- _Data provided_
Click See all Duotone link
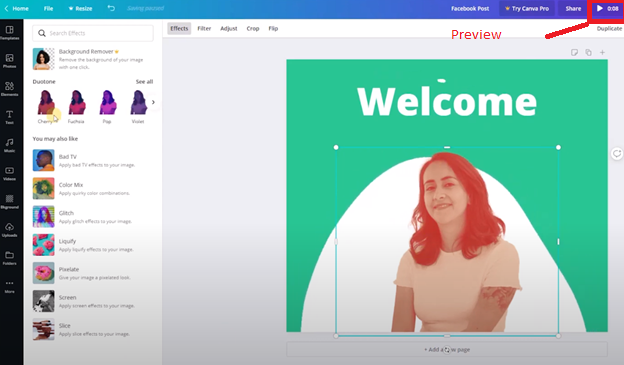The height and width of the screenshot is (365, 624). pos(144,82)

* * *

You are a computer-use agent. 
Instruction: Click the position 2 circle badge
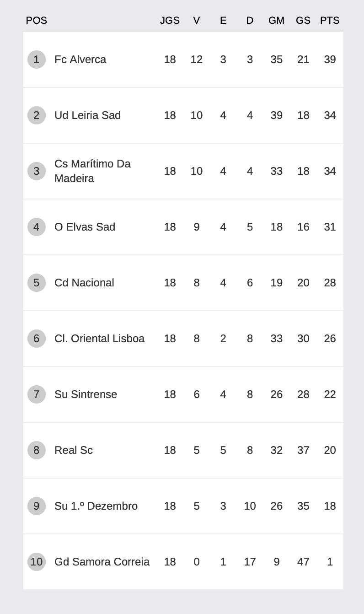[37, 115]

--

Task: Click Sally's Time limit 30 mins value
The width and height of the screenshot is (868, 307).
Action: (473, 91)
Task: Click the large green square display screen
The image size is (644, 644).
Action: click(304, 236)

- _Work instruction_
Please work out the number of lines in the listing that hold "Task". Nothing besides the number is wanted.

- _Solution to this problem_
2